Against one of the greatest boxers of all time, this supposed nobody held his own. Inspired by this triumph of the human spirit, the actor decided to write a screenplay. Since he couldn’t get acting jobs in other people’s movies, he would create a lead character for himself to play. He grabbed a Bic pen, lined sheets of paper, and started writing.
He finished the script in just three and a half days.
One day, on his way out the door from another failed audition, he turned around and, on a whim, mentioned his script to the producers in the room. Intrigued by the premise, the producers read the script, loved it, and offered him $25,000 to purchase the rights. But they had a condition: They wanted a big-name actor with a big box-office draw to play the lead.
The actor refused.
He had written the script so that he could play the lead. “I’d rather bury [the script] in the backyard and let the caterpillars play [the lead],” he told his wife. “I would have hated myself for selling out.”
The producers mistook the actor’s refusal for a negotiating tactic, so they kept increasing the offer. To $100,000. Then $175,000. And then $250,000. Finally, $360,000.
He refused to budge.
The producers kept insisting that they needed a big star to play the lead, but the actor wanted to live by the moral of the story he told in the script—about the importance of going after your dreams and having faith in yourself.

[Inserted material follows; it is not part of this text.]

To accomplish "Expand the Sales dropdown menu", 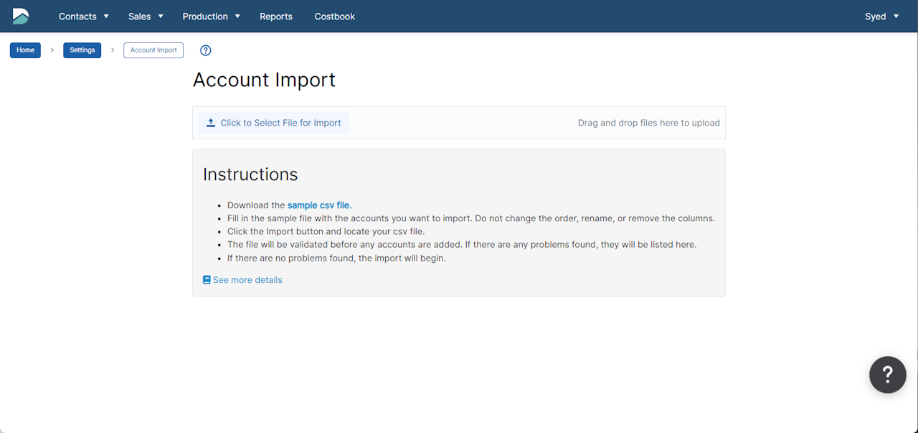I will tap(146, 17).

The producers finally relented and green-lit the film on the condition that the budget be kept low. The film was shot in 28 days on a meager $1 million budget. To make ends meet, the actor cast several family members in the film, including his father, brother, and wife—and even his dog, Butkus.
The film beat all expectations. It went on to earn $225 million in global box-office receipts and won three Academy Awards in 1977, including Best Picture.
The movie was Rocky, and the actor was a young Sylvester Stallone.
Most people in Stallone’s position would have given up the lead to another actor and just sold the script. But Stallone wanted to be an actor. With his long-term guiding principle clear, the decision was simple. He wasn’t going to throw away an opportunity to star in a potential blockbuster—playing a role created specifically for him—even if it meant walking away from a lucrative deal with nothing to show for it.
If you put a seed upside down in the ground, the sprouting plant will right itself. Roots know which direction they need to point in order to grow and will turn themselves until they get there. But unlike plants, most people who know they’re pointed the wrong way will still keep growing in that direction—simply because that’s what they’ve always done. As a result, they end up living a life out of alignment with who they are.
Ask yourself: What do I want from my life? What do I really want?
Deciding what you want can be incredibly hard, particularly if you’ve spent your life—as most of us have—going along with what others want for you or chasing what you’ve been told you should want.
Here are a few ways to get started:
Forget following your passion, which is far too difficult to figure out. Instead, follow your curiosity. What do you find interesting? Say yes to the tiny internal clues nagging you to learn more about botany, take welding classes, or pick up that sewing hobby you abandoned. The things that pique your curiosity aren’t random. They will point you to where you need to go. Unlike your appetite, indulging your curiosity will increase your curiosity. The more you follow the breadcrumbs, the more they tend to appear.
Ask yourself: What would I do if no one could know about it—if I couldn’t tell my friends about it or post on social media about it? The principle behind this question is simple: It doesn’t matter how good it looks or how prestigious it is. Trying to impress an invisible jury will often force you to conform and prevent you from taking bold actions that bring you into alignment with yourself. Any choice is a poor choice if it doesn’t bring you alive.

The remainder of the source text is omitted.